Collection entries
*** Block opens ***

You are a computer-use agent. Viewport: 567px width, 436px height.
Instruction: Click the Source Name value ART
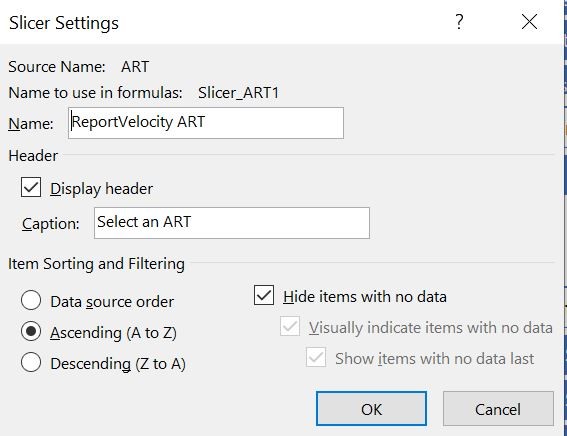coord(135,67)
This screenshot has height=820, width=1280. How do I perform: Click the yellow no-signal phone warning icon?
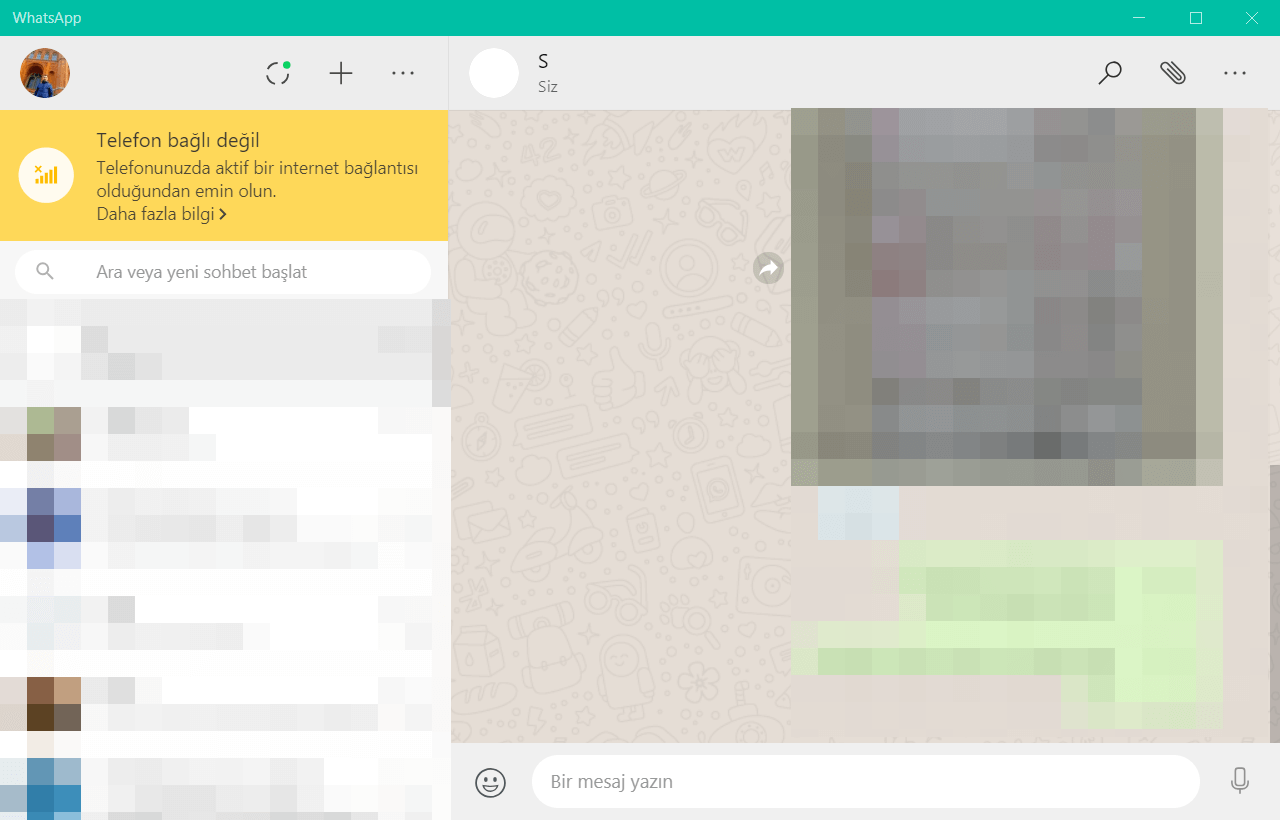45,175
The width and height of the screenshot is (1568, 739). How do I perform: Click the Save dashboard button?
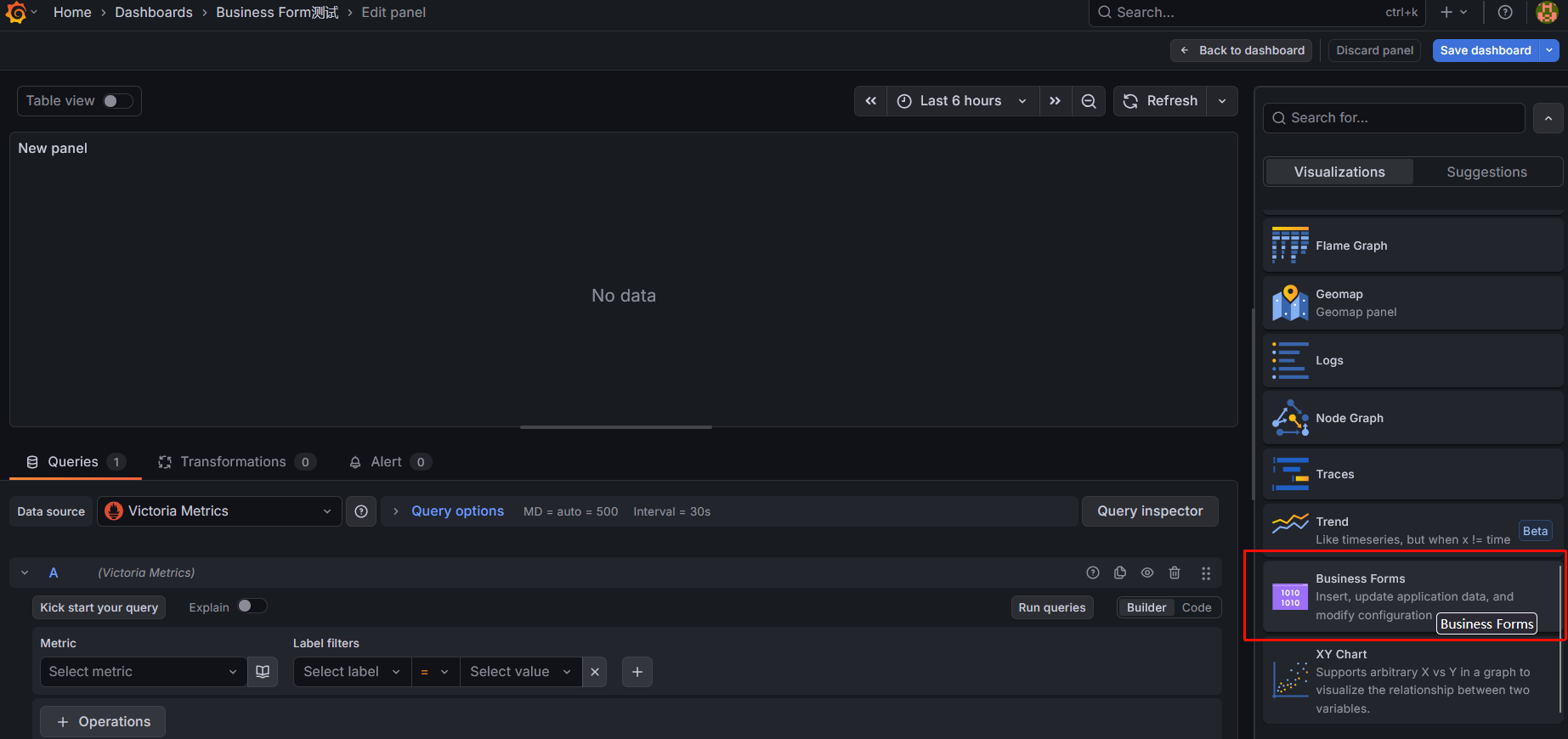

*** Block closes ***

__Requirement__
Give the data back exactly, omitting all pictures.

__Solution to this exercise__
You are a computer-use agent. Viewport: 567px width, 436px height.
Instruction: Click the Source Name value ART
coord(135,67)
This screenshot has height=820, width=1280. How do I perform: Click the yellow no-signal phone warning icon?
45,175
The width and height of the screenshot is (1568, 739). How do I perform: Click the Save dashboard button?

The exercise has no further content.